Toward the end of 1995, the company and its former parent, Sara Lee Corporation, began talks about exchanging PYA/Monarch, Sara Lee's southeastern foodservice subsidiary, for JP stock worth about $946 million. Yet, the two companies failed to reach agreement on several factors, including valuation (JP's stock price had gone up in expectation of the merger), structure, and dilution of earnings to existing shareholders, and the deal fell through in February 1996. The experience left both sides bitter, and JP was expected to find a way to reduce Sara Lee's presence or end its investment in the company all together.
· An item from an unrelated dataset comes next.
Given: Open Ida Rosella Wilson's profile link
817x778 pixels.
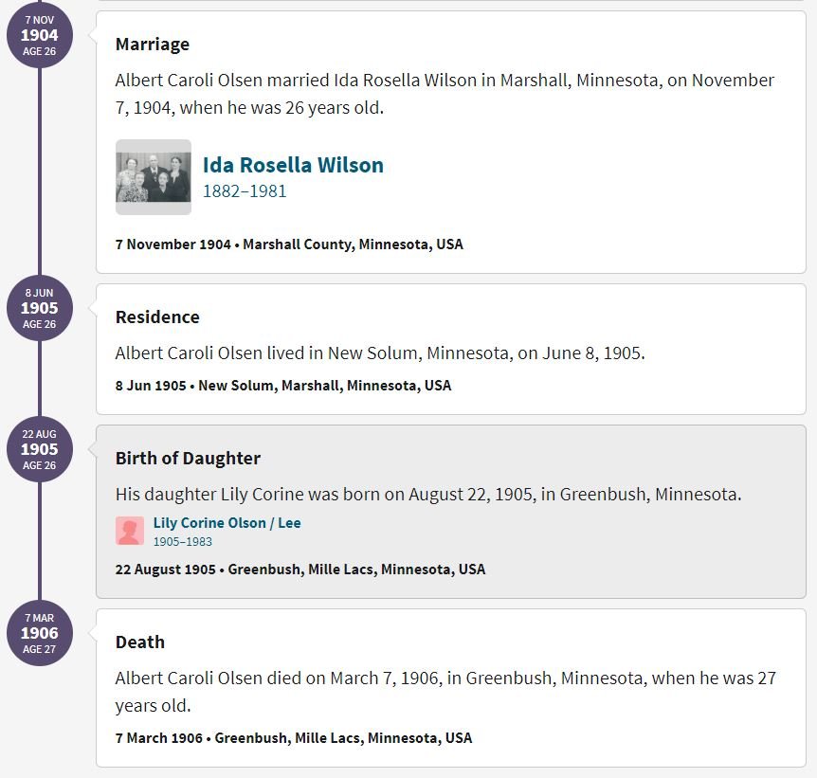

That separation occurred before the end of 1996, when JP held a public offering involving the sale of all the common stock held by Sara Lee. On December 31, 1996, JP Foodservice moved to the New York Stock Exchange, trading under the symbol JPF.
JP continued buying smaller companies, paying for them with $66 million raised by another stock offering. Acquisitions included Valley Industries of Las Vegas, Arrow Paper and Supply Company, based in Connecticut, Squeri Food Service of Cincinnati, and Mazo-Lerch Company, Inc., the 70-year-old food distributor based in northern Virginia that had held the first food fair in 1953. By the end of the fiscal year in June, net sales were up 17 percent to $1.7 billion, with acquisitions accounting for about six percent of the increase and the remaining 11 percent from internal growth. JP's growth was significantly higher than the three percent for the foodservice distribution industry. The JP Foodservice company credited its internal growth to sales training and promotions and to the expansion of its private and signature brands.
The name "US Foodservice" comes from United Signature Foods, Inc., a broadline distributor based in Wilkes-Barre, PA. US Foodservice Inc was formed in March 1992 by Unifax Inc specifically to acquire the White Swan Inc, a Dallas-based distributor. The merger with White Swan Inc was completed in October 1993. Via a share exchange (shares of White Swan were swapped for shares of US Foodservice), it created one of the largest broadline distributors in the country.
The resulting combined entity had five operating subsidiaries: White Swan, Bevaco Food Service, Kings Foodservice Inc., Roanoke Restaurant Service and Biggers Brothers Inc, thus operating foodservice distribution centers in Pennsylvania, North Carolina, Tennessee, Virginia, Texas, Ohio, West Virginia, Oklahoma and Florida. Merrill Lynch Capital Partners, a wholly owned subsidiary of Merrill Lynch & Co., owned a controlling ownership in both White Swan and US Foodservice, by virtue of its funding each company's leveraged buyouts – White Swan in 1988 and Unifax Inc in 1992. The US Foodservice management team will include Frank Bevevino, president and chief executive; Thomas G. McMullen and Peter Smith, vice presidents; David F. McAnally, vice president and chief financial officer; and William Griffin, vice president of administration.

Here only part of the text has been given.